Stored items =>
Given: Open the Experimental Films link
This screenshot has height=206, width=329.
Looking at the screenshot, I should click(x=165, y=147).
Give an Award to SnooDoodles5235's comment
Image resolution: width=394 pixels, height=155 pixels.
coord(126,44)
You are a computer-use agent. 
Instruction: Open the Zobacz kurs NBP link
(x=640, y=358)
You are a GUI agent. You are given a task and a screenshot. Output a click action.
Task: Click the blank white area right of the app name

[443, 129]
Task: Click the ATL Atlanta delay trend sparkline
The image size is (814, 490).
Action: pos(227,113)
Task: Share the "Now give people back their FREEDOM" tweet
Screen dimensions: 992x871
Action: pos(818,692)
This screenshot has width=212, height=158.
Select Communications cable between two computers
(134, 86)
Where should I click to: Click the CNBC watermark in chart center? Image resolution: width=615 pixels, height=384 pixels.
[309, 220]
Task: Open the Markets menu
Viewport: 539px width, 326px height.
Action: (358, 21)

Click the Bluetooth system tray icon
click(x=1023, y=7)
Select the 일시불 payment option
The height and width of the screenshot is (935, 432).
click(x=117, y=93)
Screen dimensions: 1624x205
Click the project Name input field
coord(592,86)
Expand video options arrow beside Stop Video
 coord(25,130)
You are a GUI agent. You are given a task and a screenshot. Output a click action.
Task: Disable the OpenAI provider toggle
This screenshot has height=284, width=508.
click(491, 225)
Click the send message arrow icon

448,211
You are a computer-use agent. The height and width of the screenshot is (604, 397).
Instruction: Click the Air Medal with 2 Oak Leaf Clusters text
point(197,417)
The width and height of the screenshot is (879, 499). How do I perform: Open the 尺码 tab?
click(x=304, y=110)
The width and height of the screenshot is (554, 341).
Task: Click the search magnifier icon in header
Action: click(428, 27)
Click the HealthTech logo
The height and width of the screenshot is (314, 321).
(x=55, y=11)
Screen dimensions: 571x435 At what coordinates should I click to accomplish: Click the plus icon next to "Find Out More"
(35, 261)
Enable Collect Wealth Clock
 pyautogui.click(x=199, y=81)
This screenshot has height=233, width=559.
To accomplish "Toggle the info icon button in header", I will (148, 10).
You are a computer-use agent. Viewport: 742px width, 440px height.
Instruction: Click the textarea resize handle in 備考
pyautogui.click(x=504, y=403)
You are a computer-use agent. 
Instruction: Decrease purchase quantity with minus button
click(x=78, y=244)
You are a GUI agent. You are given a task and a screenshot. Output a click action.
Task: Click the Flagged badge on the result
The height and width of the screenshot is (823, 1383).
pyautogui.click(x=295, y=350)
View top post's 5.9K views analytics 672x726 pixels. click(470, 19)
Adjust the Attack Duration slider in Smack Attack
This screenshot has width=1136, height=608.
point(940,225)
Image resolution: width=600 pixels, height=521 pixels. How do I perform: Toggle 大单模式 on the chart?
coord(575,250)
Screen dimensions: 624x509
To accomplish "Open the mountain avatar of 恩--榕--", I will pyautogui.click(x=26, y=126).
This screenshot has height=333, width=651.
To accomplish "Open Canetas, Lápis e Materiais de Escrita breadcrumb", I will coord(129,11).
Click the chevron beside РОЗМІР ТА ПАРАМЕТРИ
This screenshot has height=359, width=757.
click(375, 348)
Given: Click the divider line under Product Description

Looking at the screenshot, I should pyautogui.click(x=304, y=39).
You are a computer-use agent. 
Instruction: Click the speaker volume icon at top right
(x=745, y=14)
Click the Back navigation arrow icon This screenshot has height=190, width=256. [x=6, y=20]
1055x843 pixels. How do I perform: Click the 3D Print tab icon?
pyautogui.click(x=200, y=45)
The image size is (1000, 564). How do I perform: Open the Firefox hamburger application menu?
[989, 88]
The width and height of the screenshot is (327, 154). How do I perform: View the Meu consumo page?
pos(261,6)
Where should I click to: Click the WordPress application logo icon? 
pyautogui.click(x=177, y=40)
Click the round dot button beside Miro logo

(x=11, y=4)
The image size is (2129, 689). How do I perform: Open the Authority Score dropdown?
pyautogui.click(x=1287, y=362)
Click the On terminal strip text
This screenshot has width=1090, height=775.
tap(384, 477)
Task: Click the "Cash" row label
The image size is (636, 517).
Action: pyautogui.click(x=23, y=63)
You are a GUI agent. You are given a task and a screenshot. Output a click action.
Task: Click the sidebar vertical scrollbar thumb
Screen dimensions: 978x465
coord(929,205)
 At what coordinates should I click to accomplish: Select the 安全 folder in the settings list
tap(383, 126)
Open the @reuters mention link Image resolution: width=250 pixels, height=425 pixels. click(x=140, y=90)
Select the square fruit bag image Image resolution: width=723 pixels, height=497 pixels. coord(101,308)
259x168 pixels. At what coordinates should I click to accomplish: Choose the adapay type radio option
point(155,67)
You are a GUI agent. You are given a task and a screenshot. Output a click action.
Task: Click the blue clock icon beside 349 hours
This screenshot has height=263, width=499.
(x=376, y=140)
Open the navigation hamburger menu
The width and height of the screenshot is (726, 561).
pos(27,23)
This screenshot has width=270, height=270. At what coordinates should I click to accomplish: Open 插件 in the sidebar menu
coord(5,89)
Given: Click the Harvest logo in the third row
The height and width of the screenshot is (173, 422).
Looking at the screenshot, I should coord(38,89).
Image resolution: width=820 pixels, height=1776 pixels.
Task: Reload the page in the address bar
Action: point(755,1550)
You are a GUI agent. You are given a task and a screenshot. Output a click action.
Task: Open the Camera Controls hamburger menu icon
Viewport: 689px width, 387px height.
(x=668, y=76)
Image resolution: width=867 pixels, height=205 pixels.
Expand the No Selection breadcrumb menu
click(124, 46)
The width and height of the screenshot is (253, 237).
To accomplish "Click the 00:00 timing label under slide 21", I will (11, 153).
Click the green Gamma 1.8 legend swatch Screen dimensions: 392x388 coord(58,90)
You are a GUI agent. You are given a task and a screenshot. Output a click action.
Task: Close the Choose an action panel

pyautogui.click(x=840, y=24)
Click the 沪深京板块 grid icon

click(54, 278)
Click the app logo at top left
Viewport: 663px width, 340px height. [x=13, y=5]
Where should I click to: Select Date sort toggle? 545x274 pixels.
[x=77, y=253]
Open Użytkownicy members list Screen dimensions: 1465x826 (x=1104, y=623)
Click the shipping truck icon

TASK BRIEF => Number of lines above with the word "will": state it alone.

ANSWER FOR THE TASK => 4